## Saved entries
_____
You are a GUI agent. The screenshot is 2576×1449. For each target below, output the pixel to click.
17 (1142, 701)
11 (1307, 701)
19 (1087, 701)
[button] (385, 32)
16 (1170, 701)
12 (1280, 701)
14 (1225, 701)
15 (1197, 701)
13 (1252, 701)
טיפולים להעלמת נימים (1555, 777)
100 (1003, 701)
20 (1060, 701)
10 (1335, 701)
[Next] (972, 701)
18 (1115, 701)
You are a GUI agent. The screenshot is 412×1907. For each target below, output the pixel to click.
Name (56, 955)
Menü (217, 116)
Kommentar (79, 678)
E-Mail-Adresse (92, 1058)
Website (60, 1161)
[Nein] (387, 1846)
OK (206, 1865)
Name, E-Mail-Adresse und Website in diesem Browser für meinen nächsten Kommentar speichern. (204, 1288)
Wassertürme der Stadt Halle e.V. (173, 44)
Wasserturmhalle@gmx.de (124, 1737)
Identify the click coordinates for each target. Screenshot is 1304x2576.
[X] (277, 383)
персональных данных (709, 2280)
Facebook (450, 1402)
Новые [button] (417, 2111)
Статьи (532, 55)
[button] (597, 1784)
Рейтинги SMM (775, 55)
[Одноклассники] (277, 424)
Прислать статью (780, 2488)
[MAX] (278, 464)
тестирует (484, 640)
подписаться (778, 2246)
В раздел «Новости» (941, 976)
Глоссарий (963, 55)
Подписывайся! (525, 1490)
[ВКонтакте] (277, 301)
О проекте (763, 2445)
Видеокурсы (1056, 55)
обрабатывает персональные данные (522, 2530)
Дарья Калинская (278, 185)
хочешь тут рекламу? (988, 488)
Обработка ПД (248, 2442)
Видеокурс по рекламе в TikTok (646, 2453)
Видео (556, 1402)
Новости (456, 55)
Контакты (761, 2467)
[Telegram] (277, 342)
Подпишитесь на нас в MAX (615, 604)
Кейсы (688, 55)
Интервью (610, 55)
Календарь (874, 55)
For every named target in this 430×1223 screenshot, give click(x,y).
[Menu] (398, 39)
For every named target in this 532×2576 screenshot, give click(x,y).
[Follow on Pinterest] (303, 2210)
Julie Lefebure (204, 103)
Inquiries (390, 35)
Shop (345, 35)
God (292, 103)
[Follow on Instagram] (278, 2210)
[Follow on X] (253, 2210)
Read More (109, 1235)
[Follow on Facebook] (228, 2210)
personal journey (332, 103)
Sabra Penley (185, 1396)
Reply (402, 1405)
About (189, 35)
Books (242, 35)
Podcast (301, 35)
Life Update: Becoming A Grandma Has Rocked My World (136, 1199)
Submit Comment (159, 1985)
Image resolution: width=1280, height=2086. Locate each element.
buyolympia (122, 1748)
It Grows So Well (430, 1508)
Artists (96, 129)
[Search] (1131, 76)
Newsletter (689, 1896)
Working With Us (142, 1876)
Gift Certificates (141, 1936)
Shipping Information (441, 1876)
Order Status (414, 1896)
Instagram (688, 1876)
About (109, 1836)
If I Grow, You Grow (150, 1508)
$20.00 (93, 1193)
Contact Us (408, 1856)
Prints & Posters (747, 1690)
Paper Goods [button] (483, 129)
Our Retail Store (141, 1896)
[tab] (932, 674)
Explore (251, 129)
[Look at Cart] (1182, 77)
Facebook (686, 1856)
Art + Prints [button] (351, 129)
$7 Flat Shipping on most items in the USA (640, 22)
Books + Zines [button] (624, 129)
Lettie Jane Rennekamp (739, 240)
_____
## THE TASK
Your task is to output all of the data above word for word.

## RESPONSE AREA
You are a GUI agent. The screenshot is 2576×1449. For each target below, output the pixel to click.
17 (1142, 701)
11 (1307, 701)
19 (1087, 701)
[button] (385, 32)
16 (1170, 701)
12 (1280, 701)
14 (1225, 701)
15 (1197, 701)
13 (1252, 701)
טיפולים להעלמת נימים (1555, 777)
100 (1003, 701)
20 (1060, 701)
10 (1335, 701)
[Next] (972, 701)
18 (1115, 701)
You are a GUI agent. The screenshot is 412×1907. For each target below, output the pixel to click.
Name (56, 955)
Menü (217, 116)
Kommentar (79, 678)
E-Mail-Adresse (92, 1058)
Website (60, 1161)
[Nein] (387, 1846)
OK (206, 1865)
Name, E-Mail-Adresse und Website in diesem Browser für meinen nächsten Kommentar speichern. (204, 1288)
Wassertürme der Stadt Halle e.V. (173, 44)
Wasserturmhalle@gmx.de (124, 1737)
Identify the click coordinates for each target. Screenshot is 1304x2576.
[X] (277, 383)
персональных данных (709, 2280)
Facebook (450, 1402)
Новые [button] (417, 2111)
Статьи (532, 55)
[button] (597, 1784)
Рейтинги SMM (775, 55)
[Одноклассники] (277, 424)
Прислать статью (780, 2488)
[MAX] (278, 464)
тестирует (484, 640)
подписаться (778, 2246)
В раздел «Новости» (941, 976)
Глоссарий (963, 55)
Подписывайся! (525, 1490)
[ВКонтакте] (277, 301)
О проекте (763, 2445)
Видеокурсы (1056, 55)
обрабатывает персональные данные (522, 2530)
Дарья Калинская (278, 185)
хочешь тут рекламу? (988, 488)
Обработка ПД (248, 2442)
Видеокурс по рекламе в TikTok (646, 2453)
Видео (556, 1402)
Новости (456, 55)
Контакты (761, 2467)
[Telegram] (277, 342)
Подпишитесь на нас в MAX (615, 604)
Кейсы (688, 55)
Интервью (610, 55)
Календарь (874, 55)
For every named target in this 430×1223 screenshot, give click(x,y).
[Menu] (398, 39)
For every named target in this 532×2576 screenshot, give click(x,y).
[Follow on Pinterest] (303, 2210)
Julie Lefebure (204, 103)
Inquiries (390, 35)
Shop (345, 35)
God (292, 103)
[Follow on Instagram] (278, 2210)
[Follow on X] (253, 2210)
Read More (109, 1235)
[Follow on Facebook] (228, 2210)
personal journey (332, 103)
Sabra Penley (185, 1396)
Reply (402, 1405)
About (189, 35)
Books (242, 35)
Podcast (301, 35)
Life Update: Becoming A Grandma Has Rocked My World (136, 1199)
Submit Comment (159, 1985)
Image resolution: width=1280, height=2086. Locate each element.
buyolympia (122, 1748)
It Grows So Well (430, 1508)
Artists (96, 129)
[Search] (1131, 76)
Newsletter (689, 1896)
Working With Us (142, 1876)
Gift Certificates (141, 1936)
Shipping Information (441, 1876)
Order Status (414, 1896)
Instagram (688, 1876)
About (109, 1836)
If I Grow, You Grow (150, 1508)
$20.00 (93, 1193)
Contact Us (408, 1856)
Prints & Posters (747, 1690)
Paper Goods [button] (483, 129)
Our Retail Store (141, 1896)
[tab] (932, 674)
Explore (251, 129)
[Look at Cart] (1182, 77)
Facebook (686, 1856)
Art + Prints [button] (351, 129)
$7 Flat Shipping on most items in the USA (640, 22)
Books + Zines [button] (624, 129)
Lettie Jane Rennekamp (739, 240)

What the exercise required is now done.